Georgia Blueberry Festival returns this weekend
The state’s blueberry capital canceled the event last year due to COVID-19
ALMA, Ga. (WTOC) - The Georgia Blueberry Festival returns Friday in Alma.
Organizers canceled the event last year in response to COVID-19. This year, the festivities will include a parade, live music, a stilt walker and all the blueberries you could ever want - including a blueberry pie eating contest.
”The festival is so important to this community because it brings in people from all over to come and enjoy what we grow,” Sponsorship Chairperson Ann Wildes said.
The Georgia Blueberry festival kicks off Friday, June 4 at 1:00 p.m. and continues through Saturday evening.
The parade will step off at 10:00 a.m. Saturday.
All the festivities will happen at Goldwasser Park in downtown Alma.
Organizers say they felt heartbroken last year to cancel due to the pandemic. But they felt it was better to be safe than sorry during the height of the pandemic. Their approach for the past several months has been to plan for a festival unless circumstances forced them to cancel. They were encouraged by Governor Bryan Kemp’s lifting of restrictions on gatherings. They say even if they have fewer vendors or visitors, they’re excited to bring back a piece of normal life here.
“People have been shut in for a year and four months, five months, and they’re ready to get out. So we said, ‘It’s a go.’ We’ll give them something to do.,” said Vicki Vickers, Festival Committee Pres.
She says they felt an open air event like this offers less chance of COVID spread, but still shifted some booths around to lessen crowds and give people the chance to enjoy the day.
Blueberry growers have been picking for the past two months on this crop. After losing back to back crops not that long ago, they say this is a good year to have a good year.
Blueberry bushes cover more than 8,000 acres across the county. It’s the leading county for production in Georgia, as the state emerges as one of the biggest producers in the nation. Local growers keep a balance between varieties that produce fruit early and others that produce later into the summer.
“Talking to farmers so far and based on what I’ve seen, the High Bush was a pretty good crop,” said Zack Williams, UGA Extension.
He says harvest of the Rabbit Eye variety will start next. In 2017 and 2018, growers lost crops on the eve of harvest from late spring freezes. Zack says some are still recovering and they need a good season for 2021.
“It’s crucial. The name of the game is making money but also feed the country and feed the world at the same time.”
Growers could wrap up their harvest in July.

▸ **WORK TASK 1**
Repeat the blueberry festival article word for word, between "Blueberry growers have" and "into the summer.", inclusive.
▸ **WORK TASK 2**
How would you put this sentence from the blueberry festival article into Spanish: "All the festivities will happen at Goldwasser Park in downtown Alma."
The lines after this are separate material, unrelated to the blueberry festival article.

▸ **SUPPLIED INFORMATION**
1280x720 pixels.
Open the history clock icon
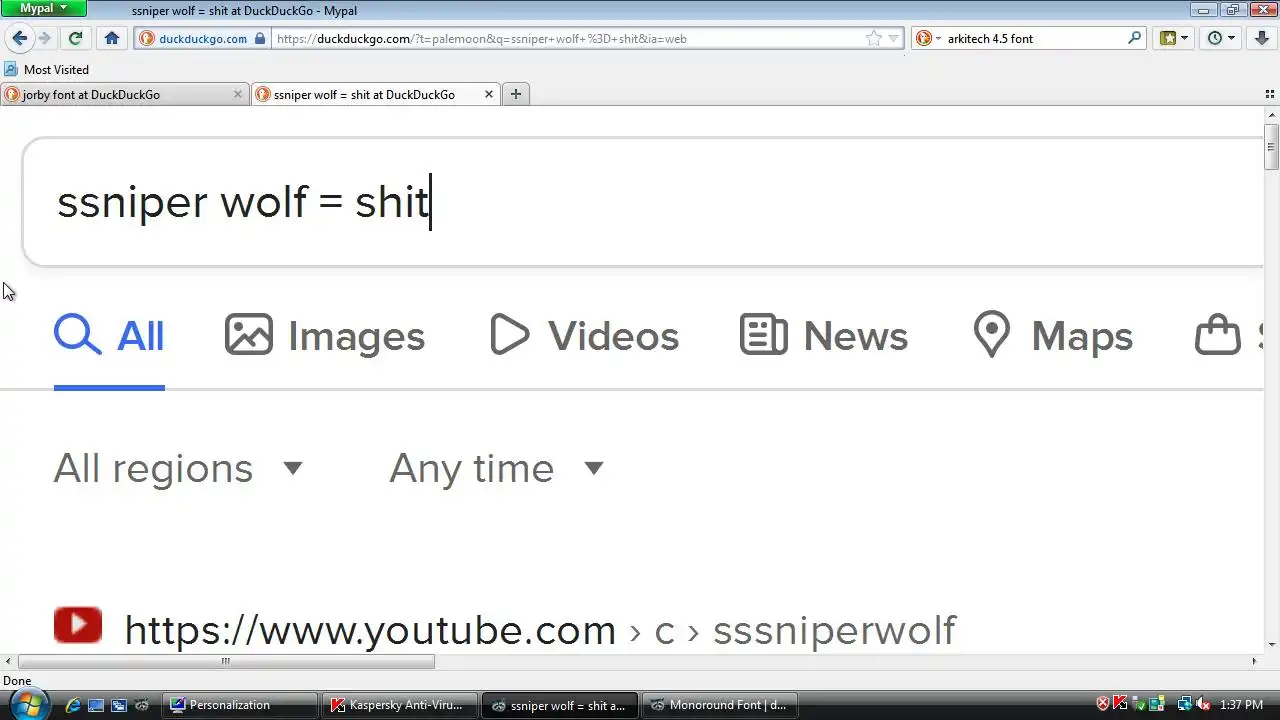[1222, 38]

▸ **EXPECTED OUTPUT 1**
Blueberry growers have been picking for the past two months on this crop. After losing back to back crops not that long ago, they say this is a good year to have a good year.
Blueberry bushes cover more than 8,000 acres across the county. It’s the leading county for production in Georgia, as the state emerges as one of the biggest producers in the nation. Local growers keep a balance between varieties that produce fruit early and others that produce later into the summer.

▸ **EXPECTED OUTPUT 2**
Todas las festividades se llevarán a cabo en Goldwasser Park, en el centro de Alma.